At first Snefru was surprised, but he quickly lapsed into depression again. "Magician, you have failed me! Have you nothing else that will amuse me?"
The magician said, "My lord, O Great Pharaoh, you should sail upon the Nile, and on the lake below the palace. This will surely cure you of your ills."

Snefru was reluctant to go to all this trouble for something that might not even be worth the effort, as he had a particularly severe case of boredom. He could literally feel his life-force and ideas in his heart (for he and his viziers believed brain matter to be useless) wasting away with every cubit the Sun fell in the sky.

"This voyage will be different, my lord, O Great Pharaoh," Snefru's magician assured him. "Instead of your normal rowers, you must use fair maidens from your Royal House. When you see them row your boat on the sacred lake, and watch the birds flying, and the fish swimming, and the grass growing, surely your heart will become lighter."

No doubt Snefru's wife and half-sister, Hetep-heres, took issue with this amusement of the King's. But in this endeavor her opinion did not matter, and Snefru was curious to try this idea. So he ordered his attendants to take out the Royal Boat with its twenty oars inlaid with precious metals, with twenty beautiful maidens to row it, each wearing nets of golden thread and ornaments of rare gems. This was done, and he sat on the boat as the women took him up and down the stream and across the sacred lake. Snefru's spirits started to lift as he experienced this new pastime.

Suddenly one of the oars brushed the maiden who was holding it, and it knocked her turquoise fish-earring off of the Royal Boat. She cried out in shock, and stopped rowing. All the other maidens on her side stopped their rowing as well.
"Why have you stopped rowing?!" Snefru exclaimed.

The girl sobbed, "The turquoise earring that you gave me has fallen into the sacred lake, my Lord, O Great Pharaoh. I cannot go on."

Snefru had been having such a good time. Annoyed, he said, "Do not worry. I shall give you another."

The girl continued crying. "But I want this one! There is none like it!"

Snefru was not about to jump into the sacred lake, for though he was God incarnate, he could not swim, much less dive to the bottom of the lake where the earring lay. He did not want to risk meeting the Gods sooner than expected just to recover a stupid ornament. So once again he sent for his magician. The magician was brought to him. "O magician, I have done as you advised and my spirits have lifted greatly.
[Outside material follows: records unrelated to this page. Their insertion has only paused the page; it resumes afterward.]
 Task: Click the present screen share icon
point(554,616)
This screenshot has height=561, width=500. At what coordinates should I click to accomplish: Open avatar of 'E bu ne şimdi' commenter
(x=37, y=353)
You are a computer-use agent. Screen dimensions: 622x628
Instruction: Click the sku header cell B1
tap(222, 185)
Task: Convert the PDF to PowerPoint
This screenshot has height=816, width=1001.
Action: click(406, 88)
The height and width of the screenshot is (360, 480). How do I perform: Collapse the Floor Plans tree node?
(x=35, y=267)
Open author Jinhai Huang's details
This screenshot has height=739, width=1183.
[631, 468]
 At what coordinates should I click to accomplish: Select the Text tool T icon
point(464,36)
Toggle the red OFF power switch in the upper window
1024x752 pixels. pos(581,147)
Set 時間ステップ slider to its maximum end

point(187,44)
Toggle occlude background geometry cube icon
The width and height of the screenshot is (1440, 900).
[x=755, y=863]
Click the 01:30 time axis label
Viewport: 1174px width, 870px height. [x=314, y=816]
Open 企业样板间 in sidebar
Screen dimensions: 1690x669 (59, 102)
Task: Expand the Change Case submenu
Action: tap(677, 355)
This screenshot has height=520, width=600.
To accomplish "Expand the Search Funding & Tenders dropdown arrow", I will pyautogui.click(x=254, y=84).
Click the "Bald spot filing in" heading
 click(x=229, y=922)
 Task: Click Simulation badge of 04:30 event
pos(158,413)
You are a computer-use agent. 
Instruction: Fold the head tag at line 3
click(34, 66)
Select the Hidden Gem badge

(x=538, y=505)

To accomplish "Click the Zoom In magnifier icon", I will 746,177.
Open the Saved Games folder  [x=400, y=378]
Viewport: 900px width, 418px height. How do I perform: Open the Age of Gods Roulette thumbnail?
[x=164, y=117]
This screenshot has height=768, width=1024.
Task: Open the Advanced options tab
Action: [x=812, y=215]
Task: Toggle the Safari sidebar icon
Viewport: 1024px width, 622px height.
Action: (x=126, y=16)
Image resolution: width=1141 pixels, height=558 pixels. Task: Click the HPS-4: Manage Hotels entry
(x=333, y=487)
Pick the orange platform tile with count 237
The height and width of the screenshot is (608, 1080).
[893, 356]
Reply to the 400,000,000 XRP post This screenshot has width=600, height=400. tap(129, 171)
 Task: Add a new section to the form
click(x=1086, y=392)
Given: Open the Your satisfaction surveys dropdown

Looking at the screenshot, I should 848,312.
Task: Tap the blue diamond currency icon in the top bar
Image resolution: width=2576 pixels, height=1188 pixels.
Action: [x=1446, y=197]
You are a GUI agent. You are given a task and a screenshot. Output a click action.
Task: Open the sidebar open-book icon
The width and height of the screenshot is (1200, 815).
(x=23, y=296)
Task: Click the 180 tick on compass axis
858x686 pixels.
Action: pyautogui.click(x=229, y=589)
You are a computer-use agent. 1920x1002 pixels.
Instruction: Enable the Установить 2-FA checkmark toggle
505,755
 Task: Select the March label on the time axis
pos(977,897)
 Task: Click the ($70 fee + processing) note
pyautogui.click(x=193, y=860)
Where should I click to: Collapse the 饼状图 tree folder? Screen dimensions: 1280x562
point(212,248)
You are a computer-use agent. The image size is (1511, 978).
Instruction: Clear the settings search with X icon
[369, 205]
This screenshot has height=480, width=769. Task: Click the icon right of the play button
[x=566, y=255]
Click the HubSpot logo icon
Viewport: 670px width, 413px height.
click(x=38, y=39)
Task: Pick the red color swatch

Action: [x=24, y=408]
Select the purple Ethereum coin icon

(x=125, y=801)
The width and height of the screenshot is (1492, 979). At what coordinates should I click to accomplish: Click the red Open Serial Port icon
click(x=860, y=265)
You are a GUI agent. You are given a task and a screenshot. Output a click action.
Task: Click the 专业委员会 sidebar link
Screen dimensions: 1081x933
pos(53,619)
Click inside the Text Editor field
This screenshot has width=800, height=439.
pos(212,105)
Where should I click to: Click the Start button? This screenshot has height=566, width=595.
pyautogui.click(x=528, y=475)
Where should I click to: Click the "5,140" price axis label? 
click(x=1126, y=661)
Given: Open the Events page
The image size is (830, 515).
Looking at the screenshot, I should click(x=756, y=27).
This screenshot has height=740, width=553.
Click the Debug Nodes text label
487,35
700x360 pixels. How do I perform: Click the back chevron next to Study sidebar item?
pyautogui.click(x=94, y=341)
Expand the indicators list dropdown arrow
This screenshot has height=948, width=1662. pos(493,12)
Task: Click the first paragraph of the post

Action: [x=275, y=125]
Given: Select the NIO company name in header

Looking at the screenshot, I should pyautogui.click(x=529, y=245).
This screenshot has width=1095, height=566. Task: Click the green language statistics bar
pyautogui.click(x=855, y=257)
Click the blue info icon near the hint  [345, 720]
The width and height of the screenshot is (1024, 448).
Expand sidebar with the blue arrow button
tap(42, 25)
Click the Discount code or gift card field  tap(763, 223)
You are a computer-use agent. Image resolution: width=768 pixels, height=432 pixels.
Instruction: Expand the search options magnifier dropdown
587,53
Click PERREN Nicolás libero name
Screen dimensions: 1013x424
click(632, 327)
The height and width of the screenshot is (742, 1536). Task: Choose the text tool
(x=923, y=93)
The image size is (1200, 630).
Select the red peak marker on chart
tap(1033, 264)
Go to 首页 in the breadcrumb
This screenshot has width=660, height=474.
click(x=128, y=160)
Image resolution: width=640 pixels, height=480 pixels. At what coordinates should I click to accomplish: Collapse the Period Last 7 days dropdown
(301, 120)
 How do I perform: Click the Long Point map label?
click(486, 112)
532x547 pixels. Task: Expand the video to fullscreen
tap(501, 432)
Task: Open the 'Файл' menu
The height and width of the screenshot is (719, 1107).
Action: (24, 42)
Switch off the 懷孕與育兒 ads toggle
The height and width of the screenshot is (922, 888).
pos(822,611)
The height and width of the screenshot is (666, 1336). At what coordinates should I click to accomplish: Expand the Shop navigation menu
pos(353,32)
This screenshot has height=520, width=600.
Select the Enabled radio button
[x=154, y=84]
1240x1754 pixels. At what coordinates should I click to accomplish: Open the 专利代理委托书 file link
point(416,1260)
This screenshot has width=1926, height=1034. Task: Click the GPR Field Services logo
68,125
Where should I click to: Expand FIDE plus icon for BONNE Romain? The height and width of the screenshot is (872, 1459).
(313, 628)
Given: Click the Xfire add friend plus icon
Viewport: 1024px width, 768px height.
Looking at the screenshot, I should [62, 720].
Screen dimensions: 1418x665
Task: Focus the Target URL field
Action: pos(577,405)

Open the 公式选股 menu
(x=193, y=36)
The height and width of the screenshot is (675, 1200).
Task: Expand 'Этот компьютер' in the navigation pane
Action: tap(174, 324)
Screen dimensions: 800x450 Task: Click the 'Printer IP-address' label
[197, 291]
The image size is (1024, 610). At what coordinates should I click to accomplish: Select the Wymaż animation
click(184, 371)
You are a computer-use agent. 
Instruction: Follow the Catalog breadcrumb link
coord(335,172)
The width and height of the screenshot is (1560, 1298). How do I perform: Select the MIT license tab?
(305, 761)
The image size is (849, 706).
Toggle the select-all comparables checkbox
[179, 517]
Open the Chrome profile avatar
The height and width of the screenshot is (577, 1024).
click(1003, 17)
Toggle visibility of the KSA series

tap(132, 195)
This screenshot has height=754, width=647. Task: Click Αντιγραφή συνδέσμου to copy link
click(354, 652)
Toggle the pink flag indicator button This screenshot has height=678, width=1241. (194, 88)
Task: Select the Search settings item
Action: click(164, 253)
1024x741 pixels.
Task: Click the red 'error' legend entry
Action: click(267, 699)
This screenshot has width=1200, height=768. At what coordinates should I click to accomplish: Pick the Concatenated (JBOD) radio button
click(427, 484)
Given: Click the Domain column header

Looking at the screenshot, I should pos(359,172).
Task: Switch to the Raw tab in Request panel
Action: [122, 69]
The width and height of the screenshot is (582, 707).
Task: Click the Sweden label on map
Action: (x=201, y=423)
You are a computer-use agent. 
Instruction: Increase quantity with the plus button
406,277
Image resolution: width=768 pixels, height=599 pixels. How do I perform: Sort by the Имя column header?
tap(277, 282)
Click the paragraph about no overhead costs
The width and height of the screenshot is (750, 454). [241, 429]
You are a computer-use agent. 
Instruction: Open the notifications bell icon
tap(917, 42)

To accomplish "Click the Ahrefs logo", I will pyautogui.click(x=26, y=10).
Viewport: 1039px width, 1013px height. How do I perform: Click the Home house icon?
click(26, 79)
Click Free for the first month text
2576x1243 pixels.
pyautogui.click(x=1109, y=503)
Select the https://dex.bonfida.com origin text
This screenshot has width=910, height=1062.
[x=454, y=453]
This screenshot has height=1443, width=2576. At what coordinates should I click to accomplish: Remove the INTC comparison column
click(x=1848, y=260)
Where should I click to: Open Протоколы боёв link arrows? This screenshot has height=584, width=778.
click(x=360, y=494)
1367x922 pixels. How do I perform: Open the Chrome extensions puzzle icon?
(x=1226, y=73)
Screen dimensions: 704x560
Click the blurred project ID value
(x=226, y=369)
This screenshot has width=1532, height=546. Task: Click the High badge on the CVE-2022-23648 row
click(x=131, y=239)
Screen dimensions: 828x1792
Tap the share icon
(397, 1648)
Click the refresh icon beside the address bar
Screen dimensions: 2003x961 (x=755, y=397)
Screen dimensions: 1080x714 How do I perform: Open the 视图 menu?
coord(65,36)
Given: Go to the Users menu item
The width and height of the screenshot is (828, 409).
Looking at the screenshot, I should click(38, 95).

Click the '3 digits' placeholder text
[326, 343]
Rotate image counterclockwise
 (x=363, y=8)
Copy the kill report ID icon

But this maiden has lost her turqoise earring at the bottom of the lake, and I want you to recover it for her."

"My lord, O Great Pharaoh, I shall do as you ask. It is not a difficult enchantment, but I hope it may lighten your heart even further when you see its magic." So the magician chanted a great spell, and, standing at the edge of the Royal Boat, he held out his rod over the waters of the sacred lake. And as if the lake had been sliced by a great sword, the waters parted, leaving a dry area at the very bottom where, to the maiden's delight, the amulet rested. She jumped from the boat and grabbed it from the lake bottom, resuming her place at the oar. And the magician lowered his rod, and the waters slowly came back together, leaving only smooth surface where there once had been a great chasm of water. The Pharaoh praised his great magician, and all were happy.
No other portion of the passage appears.